If you think Raglan’s been looking fuller than ever this Christmas-New Year, you’d be right.
Accommodation providers says it’s been a boomer summer so far as people turn back to the traditional Kiwi holiday, and there’s little sign of a letup despite the sometimes windy weather.
Rob Clark – now into his eighth year as boss of Kopua Holiday Park – says it’s definitely the busiest summer ever for the bulging council-owned campground, which caters for everything from tent and van sites to de luxe tourist flats.
People are coming earlier and staying longer, he says, with both December and January bookings up on last summer’s. The trend is to more and more families – and fewer of the younger party set.
“Everything’s ticking over rather nicely,” he says. And early this week, even though many holidaymakers headed off over the weekend, the campground was still “comfortably full”.
It’ll be that way all this month, he reckons, with weekends “chokka”. Even then, he adds, none of the 17 units will be free until February, having been booked solidly since mid-December.

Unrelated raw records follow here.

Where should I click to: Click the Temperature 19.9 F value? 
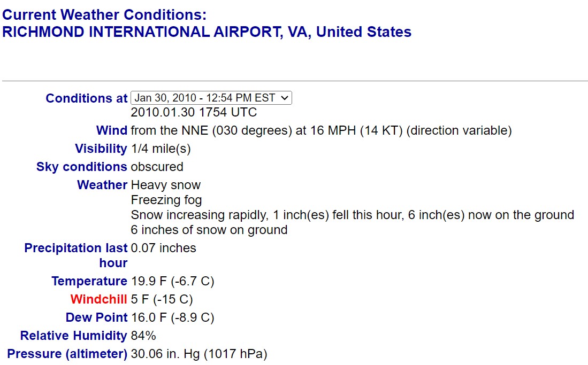[x=172, y=281]
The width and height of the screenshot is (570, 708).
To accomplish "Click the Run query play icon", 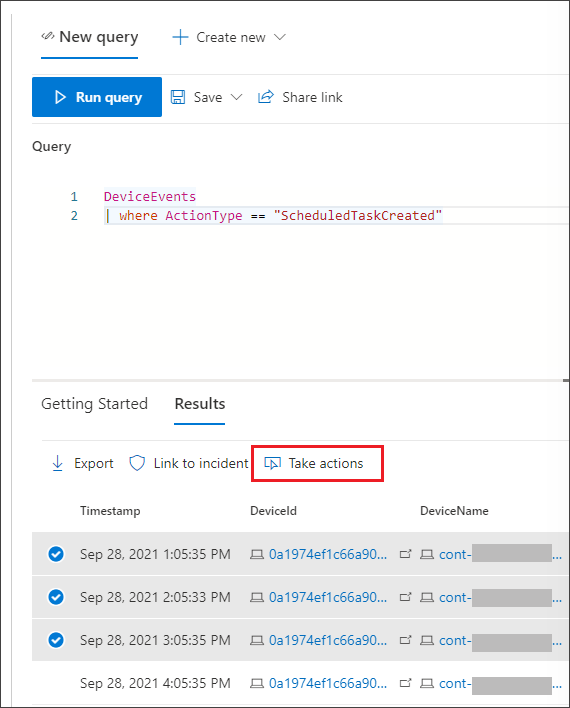I will click(x=60, y=97).
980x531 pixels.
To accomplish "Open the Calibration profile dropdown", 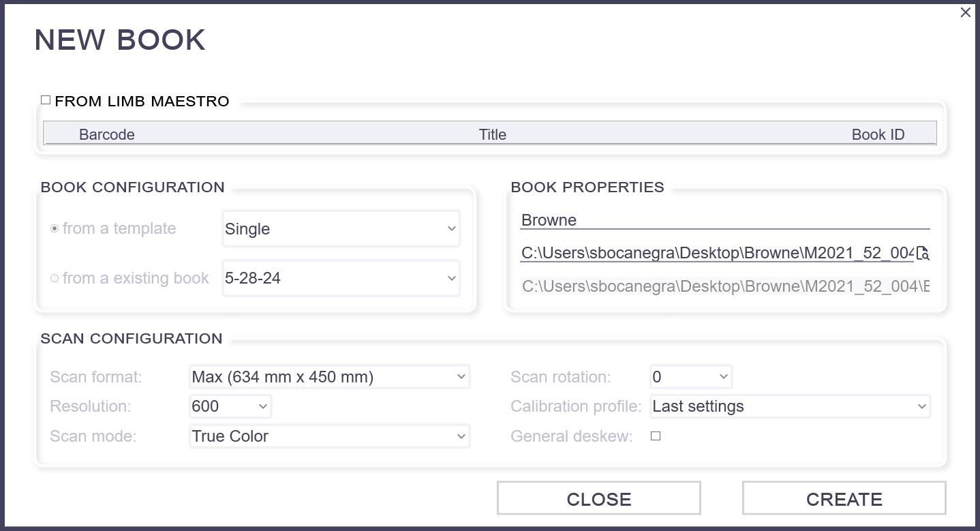I will (x=789, y=406).
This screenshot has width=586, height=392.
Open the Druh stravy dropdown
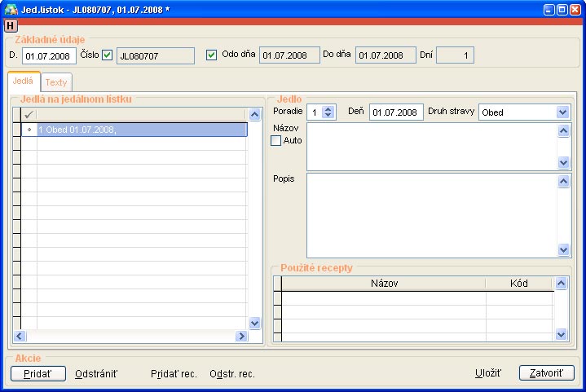[562, 112]
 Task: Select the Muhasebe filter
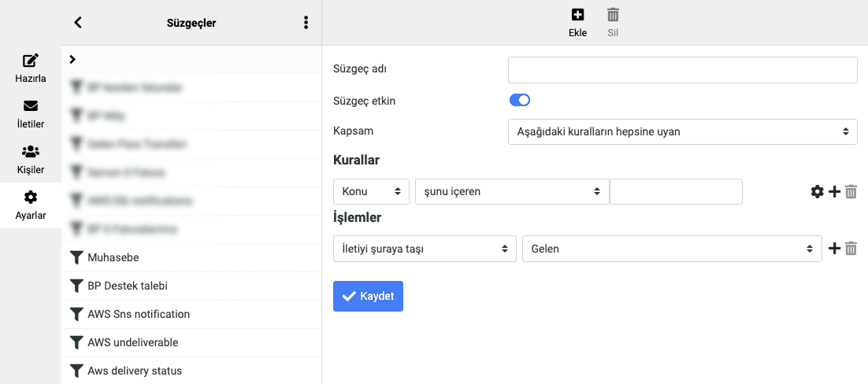coord(113,257)
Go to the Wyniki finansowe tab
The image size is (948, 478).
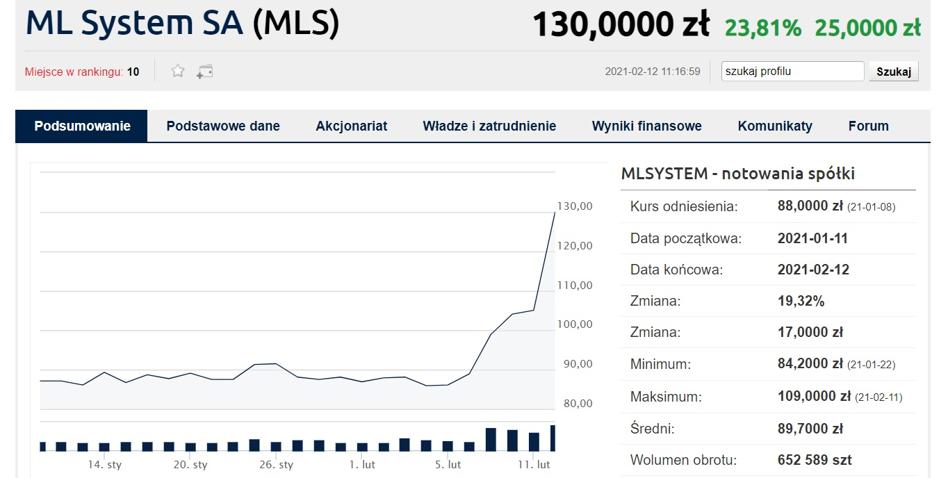pyautogui.click(x=646, y=126)
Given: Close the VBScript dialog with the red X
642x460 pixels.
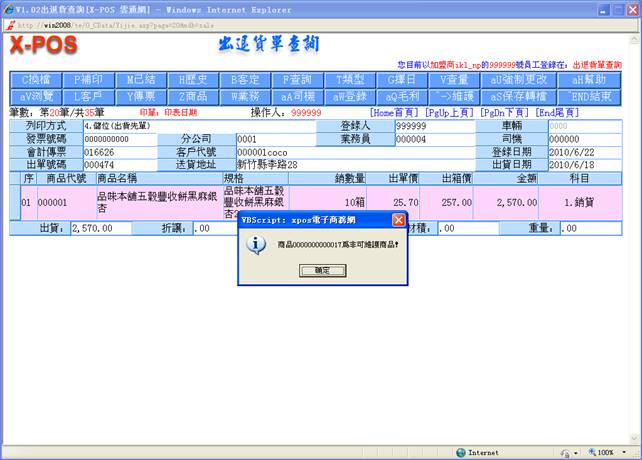Looking at the screenshot, I should (398, 219).
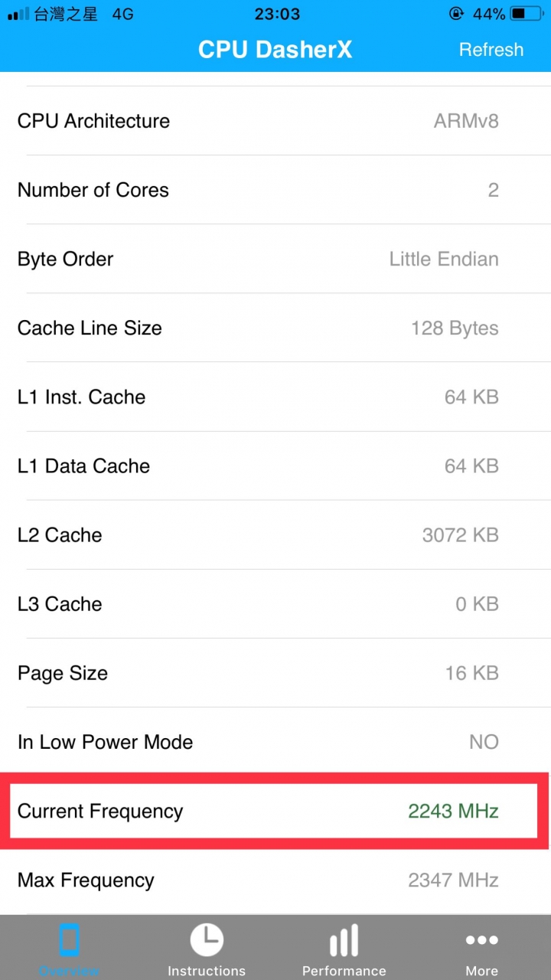
Task: Select the Byte Order row
Action: tap(276, 259)
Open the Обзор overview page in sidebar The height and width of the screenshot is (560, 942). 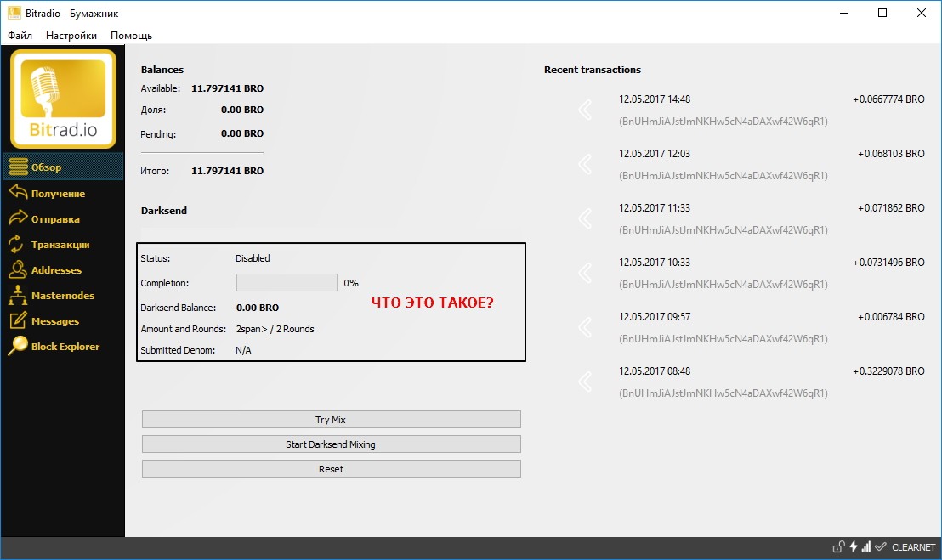click(47, 167)
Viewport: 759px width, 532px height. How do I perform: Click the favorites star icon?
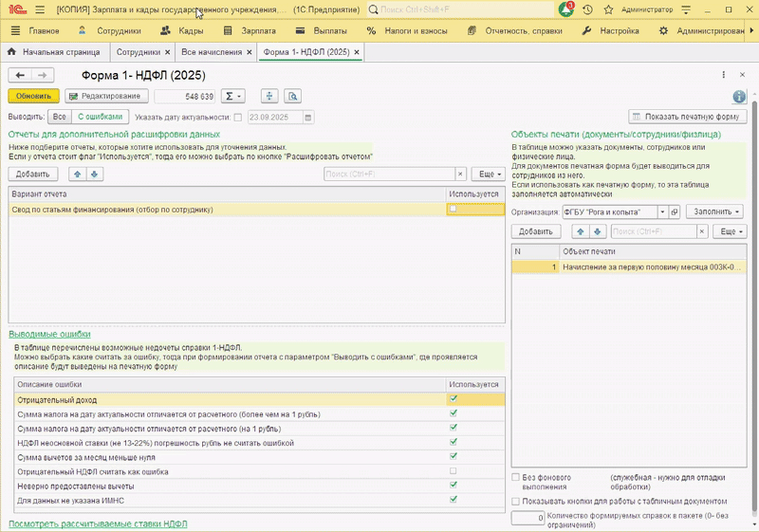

Rob, whose work day typically ends about 10pm after he’s struggled to find a few spaces for transients, has often had to turn campers away. He estimates that up to 1500 people are packed into the campground which has 300 sites but insufficient facilities to expand further.
A new toilet block was added to the grounds just before Christmas 2008, he says, but while camping can spill onto the soccer fields if need be it still becomes a strain on the facilities.
Solscape Eco Retreat overlooking Manu Bay has also been super-busy, reports owner Phil McCabe who took on what was then Raglan Wagon Cabins in 1992. As with the town’s holiday park the rush “started a bit earlier” this summer, he says, with people booking into cabooses, cabins, tipi, tent and van sites before Christmas rather than after as usual.
And that “busy-ness is continuing at the moment … people are happy with Raglan”.
The weather, he reckons, is “not epic but good enough”.
Back downtown, Raglan Information Centre manager Noleen McCathie agrees that visitor numbers are holding up well. All overseas people coming through the doors are wanting to stay on, she says, and not go back to the northern hemisphere.
The centre has been “busy, busy, busy”, she reports, but staff have coped and managed to put everyone in accommodation, with no double bookings. “That’s a first,” she says.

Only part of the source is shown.